(Stored items)
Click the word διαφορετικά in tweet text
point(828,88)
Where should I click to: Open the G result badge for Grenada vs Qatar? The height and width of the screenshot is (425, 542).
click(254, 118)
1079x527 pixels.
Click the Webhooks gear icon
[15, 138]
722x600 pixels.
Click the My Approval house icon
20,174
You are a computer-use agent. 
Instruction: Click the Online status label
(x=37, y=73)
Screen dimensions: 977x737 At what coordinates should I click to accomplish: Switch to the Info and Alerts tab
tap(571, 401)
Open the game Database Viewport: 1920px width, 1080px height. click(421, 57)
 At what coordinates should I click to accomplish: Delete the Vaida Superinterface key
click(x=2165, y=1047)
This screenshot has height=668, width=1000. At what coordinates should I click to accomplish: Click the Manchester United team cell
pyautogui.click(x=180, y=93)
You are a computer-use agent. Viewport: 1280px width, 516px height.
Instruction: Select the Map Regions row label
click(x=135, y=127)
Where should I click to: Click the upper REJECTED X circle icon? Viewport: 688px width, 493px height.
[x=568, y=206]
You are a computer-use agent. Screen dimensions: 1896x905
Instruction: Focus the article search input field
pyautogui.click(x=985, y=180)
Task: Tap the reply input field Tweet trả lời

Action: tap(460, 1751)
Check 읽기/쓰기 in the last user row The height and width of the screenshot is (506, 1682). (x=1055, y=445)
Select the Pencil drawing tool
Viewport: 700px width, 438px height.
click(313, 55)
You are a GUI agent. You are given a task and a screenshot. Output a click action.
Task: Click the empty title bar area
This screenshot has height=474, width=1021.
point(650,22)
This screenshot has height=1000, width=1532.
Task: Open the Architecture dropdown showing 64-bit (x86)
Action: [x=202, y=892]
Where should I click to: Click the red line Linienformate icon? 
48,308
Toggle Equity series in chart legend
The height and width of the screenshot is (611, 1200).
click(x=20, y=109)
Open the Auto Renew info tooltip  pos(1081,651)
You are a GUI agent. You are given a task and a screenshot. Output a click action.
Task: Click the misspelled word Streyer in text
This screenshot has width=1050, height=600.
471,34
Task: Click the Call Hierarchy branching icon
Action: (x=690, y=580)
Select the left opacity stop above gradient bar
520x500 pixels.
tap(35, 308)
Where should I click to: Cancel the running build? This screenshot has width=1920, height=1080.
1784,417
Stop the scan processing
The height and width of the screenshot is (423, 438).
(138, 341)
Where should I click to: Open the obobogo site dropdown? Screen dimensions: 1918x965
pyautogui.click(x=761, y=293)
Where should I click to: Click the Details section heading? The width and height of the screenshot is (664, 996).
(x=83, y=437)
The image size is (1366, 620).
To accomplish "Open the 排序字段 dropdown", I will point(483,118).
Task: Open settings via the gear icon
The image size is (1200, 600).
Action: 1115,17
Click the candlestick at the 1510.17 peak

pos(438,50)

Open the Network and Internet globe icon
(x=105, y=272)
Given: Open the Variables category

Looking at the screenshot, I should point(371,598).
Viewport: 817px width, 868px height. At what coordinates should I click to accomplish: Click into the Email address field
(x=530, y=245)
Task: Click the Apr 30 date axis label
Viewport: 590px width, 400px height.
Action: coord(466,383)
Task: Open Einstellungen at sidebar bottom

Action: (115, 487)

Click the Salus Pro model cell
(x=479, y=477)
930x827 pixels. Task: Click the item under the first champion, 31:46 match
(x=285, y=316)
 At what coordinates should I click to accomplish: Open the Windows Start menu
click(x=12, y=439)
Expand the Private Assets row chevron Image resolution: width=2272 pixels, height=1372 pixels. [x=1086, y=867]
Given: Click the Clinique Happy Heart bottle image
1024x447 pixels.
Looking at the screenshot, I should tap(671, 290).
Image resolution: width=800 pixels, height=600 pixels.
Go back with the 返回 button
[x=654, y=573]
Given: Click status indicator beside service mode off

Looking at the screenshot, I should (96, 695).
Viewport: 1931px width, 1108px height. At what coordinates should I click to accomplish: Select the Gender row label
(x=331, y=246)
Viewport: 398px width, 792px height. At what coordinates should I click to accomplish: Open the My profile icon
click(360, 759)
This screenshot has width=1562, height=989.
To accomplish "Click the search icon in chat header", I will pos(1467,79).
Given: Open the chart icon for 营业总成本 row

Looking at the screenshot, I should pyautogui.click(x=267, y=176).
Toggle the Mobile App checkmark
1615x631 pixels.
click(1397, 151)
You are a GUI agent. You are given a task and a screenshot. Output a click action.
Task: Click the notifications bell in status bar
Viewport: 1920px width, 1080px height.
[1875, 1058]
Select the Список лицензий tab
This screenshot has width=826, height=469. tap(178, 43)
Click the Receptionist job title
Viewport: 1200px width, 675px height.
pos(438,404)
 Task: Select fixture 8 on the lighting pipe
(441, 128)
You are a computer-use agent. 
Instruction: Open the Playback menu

What you are asked to do:
Format the data from the line containing "Where should I click to: Open the G" to the line containing "(x=37, y=73)", both included, as a JSON list of strings with one string per line. Leave out any blank lines.

Written response:
[
  "Where should I click to: Open the G result badge for Grenada vs Qatar? The height and width of the screenshot is (425, 542).",
  "click(254, 118)",
  "1079x527 pixels.",
  "Click the Webhooks gear icon",
  "[15, 138]",
  "722x600 pixels.",
  "Click the My Approval house icon",
  "20,174",
  "You are a computer-use agent. ",
  "Instruction: Click the Online status label",
  "(x=37, y=73)"
]